** BEGIN **

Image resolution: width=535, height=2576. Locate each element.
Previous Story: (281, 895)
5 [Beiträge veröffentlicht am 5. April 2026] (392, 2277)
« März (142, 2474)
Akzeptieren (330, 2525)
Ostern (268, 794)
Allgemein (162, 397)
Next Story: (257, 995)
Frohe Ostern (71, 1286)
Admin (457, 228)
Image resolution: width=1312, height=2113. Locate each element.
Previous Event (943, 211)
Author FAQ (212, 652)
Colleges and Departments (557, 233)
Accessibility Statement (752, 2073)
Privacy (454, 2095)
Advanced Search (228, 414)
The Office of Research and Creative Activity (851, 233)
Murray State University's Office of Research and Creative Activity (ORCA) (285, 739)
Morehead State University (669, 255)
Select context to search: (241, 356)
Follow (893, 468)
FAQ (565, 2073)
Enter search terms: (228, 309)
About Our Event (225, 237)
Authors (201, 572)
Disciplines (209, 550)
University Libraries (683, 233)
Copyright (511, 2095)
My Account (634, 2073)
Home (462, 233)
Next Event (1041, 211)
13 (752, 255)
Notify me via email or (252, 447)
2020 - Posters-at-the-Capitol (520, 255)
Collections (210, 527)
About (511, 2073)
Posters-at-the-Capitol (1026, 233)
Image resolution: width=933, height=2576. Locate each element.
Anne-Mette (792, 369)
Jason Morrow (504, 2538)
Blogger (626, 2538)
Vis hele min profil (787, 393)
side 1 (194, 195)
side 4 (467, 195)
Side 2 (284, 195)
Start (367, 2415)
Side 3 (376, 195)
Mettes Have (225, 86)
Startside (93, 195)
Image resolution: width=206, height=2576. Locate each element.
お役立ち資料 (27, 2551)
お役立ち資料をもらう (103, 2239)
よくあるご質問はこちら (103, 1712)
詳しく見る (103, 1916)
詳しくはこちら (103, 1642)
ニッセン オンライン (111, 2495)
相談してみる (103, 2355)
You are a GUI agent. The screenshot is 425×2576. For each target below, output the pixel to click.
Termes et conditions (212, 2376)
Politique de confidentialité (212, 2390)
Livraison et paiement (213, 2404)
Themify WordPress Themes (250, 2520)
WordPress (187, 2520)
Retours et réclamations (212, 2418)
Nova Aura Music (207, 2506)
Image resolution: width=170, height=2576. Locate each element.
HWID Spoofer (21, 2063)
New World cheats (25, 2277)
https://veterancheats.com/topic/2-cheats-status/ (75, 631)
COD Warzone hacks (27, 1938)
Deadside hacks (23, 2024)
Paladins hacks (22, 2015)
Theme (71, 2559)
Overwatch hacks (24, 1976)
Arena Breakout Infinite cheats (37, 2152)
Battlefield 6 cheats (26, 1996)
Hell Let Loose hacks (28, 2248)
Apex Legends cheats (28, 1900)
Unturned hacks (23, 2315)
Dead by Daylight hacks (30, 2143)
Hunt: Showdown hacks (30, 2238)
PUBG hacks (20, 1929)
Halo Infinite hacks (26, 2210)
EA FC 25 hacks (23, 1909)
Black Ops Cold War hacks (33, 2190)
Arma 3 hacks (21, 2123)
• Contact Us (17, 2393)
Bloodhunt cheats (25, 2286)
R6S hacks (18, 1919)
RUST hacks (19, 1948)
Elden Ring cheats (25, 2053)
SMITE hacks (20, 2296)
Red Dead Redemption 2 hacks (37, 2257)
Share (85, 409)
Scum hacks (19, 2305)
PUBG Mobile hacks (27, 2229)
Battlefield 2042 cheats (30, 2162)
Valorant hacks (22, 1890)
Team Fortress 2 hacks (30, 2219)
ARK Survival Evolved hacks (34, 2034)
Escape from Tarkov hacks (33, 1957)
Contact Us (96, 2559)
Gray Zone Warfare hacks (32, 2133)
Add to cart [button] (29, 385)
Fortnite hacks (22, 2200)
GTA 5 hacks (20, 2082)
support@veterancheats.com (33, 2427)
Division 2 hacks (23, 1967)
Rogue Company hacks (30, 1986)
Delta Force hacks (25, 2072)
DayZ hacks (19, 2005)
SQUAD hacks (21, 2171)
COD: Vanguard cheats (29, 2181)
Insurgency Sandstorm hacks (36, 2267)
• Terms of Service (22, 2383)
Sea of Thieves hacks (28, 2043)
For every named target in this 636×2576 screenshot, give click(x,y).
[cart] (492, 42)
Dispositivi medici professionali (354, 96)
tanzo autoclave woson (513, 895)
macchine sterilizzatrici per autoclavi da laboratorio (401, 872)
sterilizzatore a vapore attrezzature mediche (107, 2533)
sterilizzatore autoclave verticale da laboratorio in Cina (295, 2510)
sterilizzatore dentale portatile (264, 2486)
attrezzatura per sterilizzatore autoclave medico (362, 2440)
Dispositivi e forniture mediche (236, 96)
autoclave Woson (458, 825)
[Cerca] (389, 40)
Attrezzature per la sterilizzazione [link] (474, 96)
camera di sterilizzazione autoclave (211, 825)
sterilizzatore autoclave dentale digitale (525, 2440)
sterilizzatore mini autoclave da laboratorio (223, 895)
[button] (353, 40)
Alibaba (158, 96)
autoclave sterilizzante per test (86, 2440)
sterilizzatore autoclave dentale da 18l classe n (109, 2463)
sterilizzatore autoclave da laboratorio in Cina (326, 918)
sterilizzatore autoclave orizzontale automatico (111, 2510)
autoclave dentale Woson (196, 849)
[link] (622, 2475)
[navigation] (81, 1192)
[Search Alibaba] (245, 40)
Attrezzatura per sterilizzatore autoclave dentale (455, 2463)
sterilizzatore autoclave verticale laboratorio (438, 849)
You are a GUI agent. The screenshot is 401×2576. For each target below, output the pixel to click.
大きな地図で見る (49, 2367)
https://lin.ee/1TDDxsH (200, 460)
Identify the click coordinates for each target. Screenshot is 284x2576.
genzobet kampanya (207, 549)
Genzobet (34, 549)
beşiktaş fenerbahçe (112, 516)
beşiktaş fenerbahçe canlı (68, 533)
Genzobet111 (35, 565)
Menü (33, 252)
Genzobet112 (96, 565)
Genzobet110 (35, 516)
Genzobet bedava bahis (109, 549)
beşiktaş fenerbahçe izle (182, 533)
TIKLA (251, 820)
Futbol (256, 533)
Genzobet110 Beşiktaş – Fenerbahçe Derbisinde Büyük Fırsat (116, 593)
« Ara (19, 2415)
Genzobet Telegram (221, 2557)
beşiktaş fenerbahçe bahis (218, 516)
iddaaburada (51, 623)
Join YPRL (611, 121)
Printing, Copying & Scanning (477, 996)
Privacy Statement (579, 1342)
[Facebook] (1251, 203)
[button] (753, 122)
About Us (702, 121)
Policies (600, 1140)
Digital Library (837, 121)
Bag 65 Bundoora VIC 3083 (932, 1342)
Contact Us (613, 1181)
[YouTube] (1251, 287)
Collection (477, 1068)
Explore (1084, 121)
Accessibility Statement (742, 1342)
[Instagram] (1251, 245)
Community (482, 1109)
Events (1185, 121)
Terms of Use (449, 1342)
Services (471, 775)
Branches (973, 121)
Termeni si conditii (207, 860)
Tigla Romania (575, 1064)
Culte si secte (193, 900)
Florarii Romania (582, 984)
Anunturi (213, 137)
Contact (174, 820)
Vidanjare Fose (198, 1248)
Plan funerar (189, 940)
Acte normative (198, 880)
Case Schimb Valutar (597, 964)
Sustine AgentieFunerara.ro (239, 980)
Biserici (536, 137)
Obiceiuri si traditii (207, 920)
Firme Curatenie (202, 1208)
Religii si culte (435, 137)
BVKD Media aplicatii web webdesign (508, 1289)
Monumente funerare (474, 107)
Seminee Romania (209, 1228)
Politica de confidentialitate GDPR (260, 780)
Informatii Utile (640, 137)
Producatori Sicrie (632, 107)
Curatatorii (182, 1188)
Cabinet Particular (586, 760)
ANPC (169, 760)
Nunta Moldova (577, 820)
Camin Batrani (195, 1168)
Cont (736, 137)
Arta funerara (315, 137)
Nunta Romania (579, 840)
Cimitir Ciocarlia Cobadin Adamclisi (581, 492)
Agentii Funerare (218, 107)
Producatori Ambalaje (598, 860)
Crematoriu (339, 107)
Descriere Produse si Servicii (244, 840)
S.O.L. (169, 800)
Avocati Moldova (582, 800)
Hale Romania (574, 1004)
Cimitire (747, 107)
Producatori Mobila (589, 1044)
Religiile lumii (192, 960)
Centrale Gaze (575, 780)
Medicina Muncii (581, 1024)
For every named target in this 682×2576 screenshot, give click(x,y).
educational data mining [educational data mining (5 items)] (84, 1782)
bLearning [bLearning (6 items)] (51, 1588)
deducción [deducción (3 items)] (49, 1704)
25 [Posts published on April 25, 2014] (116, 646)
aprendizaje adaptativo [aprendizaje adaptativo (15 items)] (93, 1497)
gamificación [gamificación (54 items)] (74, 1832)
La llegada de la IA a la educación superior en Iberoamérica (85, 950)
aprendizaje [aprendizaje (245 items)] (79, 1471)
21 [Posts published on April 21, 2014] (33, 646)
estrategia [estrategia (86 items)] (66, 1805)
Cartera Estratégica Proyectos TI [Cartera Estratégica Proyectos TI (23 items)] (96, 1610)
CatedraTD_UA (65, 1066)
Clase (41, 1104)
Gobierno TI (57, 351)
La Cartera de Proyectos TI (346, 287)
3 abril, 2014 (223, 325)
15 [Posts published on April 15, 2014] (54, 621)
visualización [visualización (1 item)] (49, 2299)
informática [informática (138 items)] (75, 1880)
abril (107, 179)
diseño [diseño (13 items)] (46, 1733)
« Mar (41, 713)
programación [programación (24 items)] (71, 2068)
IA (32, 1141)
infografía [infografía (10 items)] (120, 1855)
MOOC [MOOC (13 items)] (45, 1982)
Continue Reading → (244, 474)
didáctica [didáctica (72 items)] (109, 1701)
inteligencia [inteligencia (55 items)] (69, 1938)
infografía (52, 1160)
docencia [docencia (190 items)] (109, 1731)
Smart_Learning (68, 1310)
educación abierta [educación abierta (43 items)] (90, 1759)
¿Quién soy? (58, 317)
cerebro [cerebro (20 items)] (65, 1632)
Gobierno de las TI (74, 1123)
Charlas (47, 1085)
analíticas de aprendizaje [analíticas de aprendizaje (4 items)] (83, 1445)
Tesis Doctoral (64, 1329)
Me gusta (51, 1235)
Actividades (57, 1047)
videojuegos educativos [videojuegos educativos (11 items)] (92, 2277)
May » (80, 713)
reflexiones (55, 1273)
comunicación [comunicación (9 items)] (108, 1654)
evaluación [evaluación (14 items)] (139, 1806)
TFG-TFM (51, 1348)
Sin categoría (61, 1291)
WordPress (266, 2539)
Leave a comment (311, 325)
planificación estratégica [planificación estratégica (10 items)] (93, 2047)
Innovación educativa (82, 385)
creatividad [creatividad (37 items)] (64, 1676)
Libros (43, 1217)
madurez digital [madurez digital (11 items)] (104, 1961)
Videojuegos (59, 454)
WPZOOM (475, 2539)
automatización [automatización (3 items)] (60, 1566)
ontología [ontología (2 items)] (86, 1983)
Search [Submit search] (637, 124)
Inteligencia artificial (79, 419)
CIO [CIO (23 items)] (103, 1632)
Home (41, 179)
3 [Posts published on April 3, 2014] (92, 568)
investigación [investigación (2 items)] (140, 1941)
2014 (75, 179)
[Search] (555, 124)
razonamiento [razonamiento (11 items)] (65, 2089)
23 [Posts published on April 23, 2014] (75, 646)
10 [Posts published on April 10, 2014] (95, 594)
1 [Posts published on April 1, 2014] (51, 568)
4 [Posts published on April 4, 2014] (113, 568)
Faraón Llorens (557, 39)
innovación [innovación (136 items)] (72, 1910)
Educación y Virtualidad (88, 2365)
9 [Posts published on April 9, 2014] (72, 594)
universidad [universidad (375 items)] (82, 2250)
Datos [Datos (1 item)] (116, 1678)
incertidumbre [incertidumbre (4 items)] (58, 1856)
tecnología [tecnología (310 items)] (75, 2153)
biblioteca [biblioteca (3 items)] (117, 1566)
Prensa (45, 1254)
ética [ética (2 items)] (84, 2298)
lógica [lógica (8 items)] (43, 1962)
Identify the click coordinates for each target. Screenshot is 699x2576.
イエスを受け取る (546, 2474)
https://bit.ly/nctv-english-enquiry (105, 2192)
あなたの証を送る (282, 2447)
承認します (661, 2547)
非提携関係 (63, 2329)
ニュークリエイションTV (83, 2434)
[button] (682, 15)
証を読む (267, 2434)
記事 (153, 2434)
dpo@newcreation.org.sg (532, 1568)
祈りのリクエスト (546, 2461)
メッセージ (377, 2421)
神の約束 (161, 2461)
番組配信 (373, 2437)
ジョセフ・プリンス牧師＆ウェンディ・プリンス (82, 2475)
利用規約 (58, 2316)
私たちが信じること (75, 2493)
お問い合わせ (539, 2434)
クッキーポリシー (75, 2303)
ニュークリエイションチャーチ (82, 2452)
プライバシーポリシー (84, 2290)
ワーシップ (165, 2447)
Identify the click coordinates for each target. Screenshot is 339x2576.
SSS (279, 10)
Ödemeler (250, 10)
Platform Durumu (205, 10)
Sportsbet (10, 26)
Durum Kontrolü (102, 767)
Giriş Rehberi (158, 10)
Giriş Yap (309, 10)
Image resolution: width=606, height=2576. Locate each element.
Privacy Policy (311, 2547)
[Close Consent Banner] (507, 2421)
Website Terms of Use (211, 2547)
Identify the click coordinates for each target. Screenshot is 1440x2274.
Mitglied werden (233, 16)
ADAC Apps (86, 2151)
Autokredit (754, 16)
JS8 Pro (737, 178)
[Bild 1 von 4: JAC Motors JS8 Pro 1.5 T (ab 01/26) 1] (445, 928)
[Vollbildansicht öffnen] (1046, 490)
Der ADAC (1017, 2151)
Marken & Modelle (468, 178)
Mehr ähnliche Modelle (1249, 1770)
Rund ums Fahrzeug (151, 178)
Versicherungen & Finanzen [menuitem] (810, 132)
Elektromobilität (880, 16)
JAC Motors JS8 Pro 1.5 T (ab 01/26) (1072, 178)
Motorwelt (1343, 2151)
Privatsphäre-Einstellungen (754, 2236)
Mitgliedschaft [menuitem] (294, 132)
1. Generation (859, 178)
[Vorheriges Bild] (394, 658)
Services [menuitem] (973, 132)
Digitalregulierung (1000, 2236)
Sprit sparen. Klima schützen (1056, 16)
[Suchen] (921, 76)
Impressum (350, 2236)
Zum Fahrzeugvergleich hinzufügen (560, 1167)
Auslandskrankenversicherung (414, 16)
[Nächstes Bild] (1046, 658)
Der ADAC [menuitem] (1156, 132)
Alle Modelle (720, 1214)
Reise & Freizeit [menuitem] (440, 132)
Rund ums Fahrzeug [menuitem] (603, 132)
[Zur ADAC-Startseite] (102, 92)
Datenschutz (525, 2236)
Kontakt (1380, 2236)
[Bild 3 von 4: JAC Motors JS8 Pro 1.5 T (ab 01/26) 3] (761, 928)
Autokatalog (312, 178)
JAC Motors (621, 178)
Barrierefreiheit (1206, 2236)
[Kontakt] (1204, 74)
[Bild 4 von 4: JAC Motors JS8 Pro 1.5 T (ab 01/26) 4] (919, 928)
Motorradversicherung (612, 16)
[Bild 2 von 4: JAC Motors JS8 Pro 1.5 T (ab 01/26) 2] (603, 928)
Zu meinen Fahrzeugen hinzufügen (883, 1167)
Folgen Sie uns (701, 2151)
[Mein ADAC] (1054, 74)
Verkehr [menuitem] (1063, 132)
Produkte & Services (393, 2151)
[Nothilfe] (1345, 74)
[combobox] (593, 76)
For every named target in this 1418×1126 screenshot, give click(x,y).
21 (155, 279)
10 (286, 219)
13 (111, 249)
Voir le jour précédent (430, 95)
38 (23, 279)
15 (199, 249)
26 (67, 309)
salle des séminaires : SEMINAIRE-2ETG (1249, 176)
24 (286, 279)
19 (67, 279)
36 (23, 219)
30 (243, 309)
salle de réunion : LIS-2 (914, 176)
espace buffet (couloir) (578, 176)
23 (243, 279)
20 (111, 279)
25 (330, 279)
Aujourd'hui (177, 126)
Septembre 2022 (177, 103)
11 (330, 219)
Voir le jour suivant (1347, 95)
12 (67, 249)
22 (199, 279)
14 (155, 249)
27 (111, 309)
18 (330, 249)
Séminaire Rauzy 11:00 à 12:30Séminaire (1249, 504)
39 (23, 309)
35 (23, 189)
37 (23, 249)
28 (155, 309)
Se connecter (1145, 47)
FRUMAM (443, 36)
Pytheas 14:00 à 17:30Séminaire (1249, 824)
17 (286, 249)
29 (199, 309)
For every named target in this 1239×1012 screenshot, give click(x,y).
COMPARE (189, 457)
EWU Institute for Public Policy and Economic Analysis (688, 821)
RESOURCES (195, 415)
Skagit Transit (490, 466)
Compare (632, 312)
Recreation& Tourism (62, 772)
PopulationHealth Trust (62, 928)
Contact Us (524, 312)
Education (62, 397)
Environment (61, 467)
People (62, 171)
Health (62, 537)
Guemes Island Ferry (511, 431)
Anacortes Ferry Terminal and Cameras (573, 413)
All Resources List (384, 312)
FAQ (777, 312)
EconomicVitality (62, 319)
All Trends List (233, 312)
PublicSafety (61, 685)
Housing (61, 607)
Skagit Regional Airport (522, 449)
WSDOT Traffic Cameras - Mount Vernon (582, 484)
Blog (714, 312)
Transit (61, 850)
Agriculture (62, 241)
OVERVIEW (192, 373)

** END **

__WHAT IS ASKED__: Copy the material above word for word, starting at its first line and ending with the line that contains "Nova Aura Music (207, 2506)".

__COMPLETE RESPONSE__:
Image resolution: width=535, height=2576. Locate each element.
Previous Story: (281, 895)
5 [Beiträge veröffentlicht am 5. April 2026] (392, 2277)
« März (142, 2474)
Akzeptieren (330, 2525)
Ostern (268, 794)
Allgemein (162, 397)
Next Story: (257, 995)
Frohe Ostern (71, 1286)
Admin (457, 228)
Image resolution: width=1312, height=2113. Locate each element.
Previous Event (943, 211)
Author FAQ (212, 652)
Colleges and Departments (557, 233)
Accessibility Statement (752, 2073)
Privacy (454, 2095)
Advanced Search (228, 414)
The Office of Research and Creative Activity (851, 233)
Murray State University's Office of Research and Creative Activity (ORCA) (285, 739)
Morehead State University (669, 255)
Select context to search: (241, 356)
Follow (893, 468)
FAQ (565, 2073)
Enter search terms: (228, 309)
About Our Event (225, 237)
Authors (201, 572)
Disciplines (209, 550)
University Libraries (683, 233)
Copyright (511, 2095)
My Account (634, 2073)
Home (462, 233)
Next Event (1041, 211)
13 (752, 255)
Notify me via email or (252, 447)
2020 - Posters-at-the-Capitol (520, 255)
Collections (210, 527)
About (511, 2073)
Posters-at-the-Capitol (1026, 233)
Image resolution: width=933, height=2576. Locate each element.
Anne-Mette (792, 369)
Jason Morrow (504, 2538)
Blogger (626, 2538)
Vis hele min profil (787, 393)
side 1 (194, 195)
side 4 (467, 195)
Side 2 (284, 195)
Start (367, 2415)
Side 3 (376, 195)
Mettes Have (225, 86)
Startside (93, 195)
Image resolution: width=206, height=2576. Locate each element.
お役立ち資料 (27, 2551)
お役立ち資料をもらう (103, 2239)
よくあるご質問はこちら (103, 1712)
詳しく見る (103, 1916)
詳しくはこちら (103, 1642)
ニッセン オンライン (111, 2495)
相談してみる (103, 2355)
You are a GUI agent. The screenshot is 425×2576. For each target below, output the pixel to click.
Termes et conditions (212, 2376)
Politique de confidentialité (212, 2390)
Livraison et paiement (213, 2404)
Themify WordPress Themes (250, 2520)
WordPress (187, 2520)
Retours et réclamations (212, 2418)
Nova Aura Music (207, 2506)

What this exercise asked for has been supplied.